### OBJECTIVE
Reproduce every line from the one containing "This screenshot has height=362, width=610." through the final line, inclusive, with the requests left unchanged and each coordinate in the answers shifted up by 73.

### RECORDS FOR THIS TASK
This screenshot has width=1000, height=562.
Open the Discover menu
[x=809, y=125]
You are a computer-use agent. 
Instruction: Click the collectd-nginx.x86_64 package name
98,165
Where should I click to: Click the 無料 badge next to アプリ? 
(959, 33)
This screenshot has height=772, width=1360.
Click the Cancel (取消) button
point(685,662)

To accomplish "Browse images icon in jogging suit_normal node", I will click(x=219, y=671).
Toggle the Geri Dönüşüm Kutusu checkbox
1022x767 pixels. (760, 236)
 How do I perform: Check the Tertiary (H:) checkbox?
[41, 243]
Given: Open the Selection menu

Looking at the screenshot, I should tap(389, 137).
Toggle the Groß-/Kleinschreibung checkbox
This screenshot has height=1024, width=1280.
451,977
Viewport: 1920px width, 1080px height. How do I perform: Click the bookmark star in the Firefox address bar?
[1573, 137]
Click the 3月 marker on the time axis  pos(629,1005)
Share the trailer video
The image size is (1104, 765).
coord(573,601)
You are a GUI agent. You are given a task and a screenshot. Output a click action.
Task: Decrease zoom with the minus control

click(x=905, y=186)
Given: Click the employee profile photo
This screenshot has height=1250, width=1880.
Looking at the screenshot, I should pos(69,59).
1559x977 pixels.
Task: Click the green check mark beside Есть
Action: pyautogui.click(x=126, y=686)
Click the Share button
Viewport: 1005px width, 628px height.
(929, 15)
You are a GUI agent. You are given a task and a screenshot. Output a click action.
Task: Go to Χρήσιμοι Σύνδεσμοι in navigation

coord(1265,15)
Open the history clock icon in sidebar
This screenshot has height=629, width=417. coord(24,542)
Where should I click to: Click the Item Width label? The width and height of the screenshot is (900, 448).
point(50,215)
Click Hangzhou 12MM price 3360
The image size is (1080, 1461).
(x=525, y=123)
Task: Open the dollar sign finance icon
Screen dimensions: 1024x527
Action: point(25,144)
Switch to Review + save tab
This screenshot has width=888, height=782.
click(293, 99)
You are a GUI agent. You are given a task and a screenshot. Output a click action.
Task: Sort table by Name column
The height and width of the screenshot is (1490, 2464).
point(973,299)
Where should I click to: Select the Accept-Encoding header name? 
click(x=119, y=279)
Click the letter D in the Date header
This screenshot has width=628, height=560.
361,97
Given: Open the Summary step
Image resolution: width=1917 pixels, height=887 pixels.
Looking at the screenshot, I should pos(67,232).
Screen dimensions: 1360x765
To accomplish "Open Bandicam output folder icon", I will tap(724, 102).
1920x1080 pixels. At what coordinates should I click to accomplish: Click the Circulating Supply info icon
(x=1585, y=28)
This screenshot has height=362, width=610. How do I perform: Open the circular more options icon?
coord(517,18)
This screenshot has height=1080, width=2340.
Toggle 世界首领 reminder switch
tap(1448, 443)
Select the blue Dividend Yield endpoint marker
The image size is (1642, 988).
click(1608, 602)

### EXPECTED ANSWER
This screenshot has height=362, width=610. How do I perform: Open the circular more options icon?
coord(590,91)
This screenshot has height=1080, width=2340.
Toggle 世界首领 reminder switch
tap(1521, 516)
Select the blue Dividend Yield endpoint marker
The image size is (1642, 988).
click(1681, 675)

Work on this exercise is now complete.